Although prices are high, the SSD progress is unstoppable

Aug 25, 2015 07:19 GMT  ·  By

The battle between SSDs and HDDs when it comes to their primacy in the enterprise business has gotten even hotter.

Right now we're going through great times when it comes to storage technology advancement. HDDs are still enjoying the best prices available among all hard disks while struggling to offer more and more storage space to keep up with the enormous amounts of data of modern-day servers, while SSDs fiercely catch up with HDDs and for great sums of money companies could buy the biggest hard disk drive in the world.

It didn't take long, however, for the HDD manufacturers to strike back at Samsung's advanced V-NAND 16TB SSD and announce their own research in 100TB+ storage space development via HAMR technology, that goes beyond the SMR tech Seagate and Western Digital currently develop.

Traditional HDD platters find it hard to outlive the SSD advancement

In the SSD team, the new types of NAND memory have the main purpose of bringing down the price of traditionally expensive SSDs and also build solid-state drives to unprecedented capacities.

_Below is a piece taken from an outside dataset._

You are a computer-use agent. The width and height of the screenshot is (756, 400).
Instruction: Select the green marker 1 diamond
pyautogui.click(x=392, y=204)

Although progress to such massive data storage capacities was to be expected, Toshiba made it clear at the recent IDF conference that 128TB enterprise SSDs will most likely hit the market in 2018.

By manufacturing quad-level cells (QLCs) and BiCS (bit cost scalable) 3D NAND flash Toshiba hopes to reduce significantly the cost of non-volatile memory, and yes the recent V-NAND architectures will also help to double every few years the capacities of NAND flash memory chips.

According to Nordichardware.se Seagate reveals that it will take 10 years before HDDs might reach the 100TB threshold equipped with the experimental HAMR, while 128TB SSDs could arrive only during the next ten years. Although HAMR tech will arrive much earlier, it will come in small 4TB sizes for experimental purposes.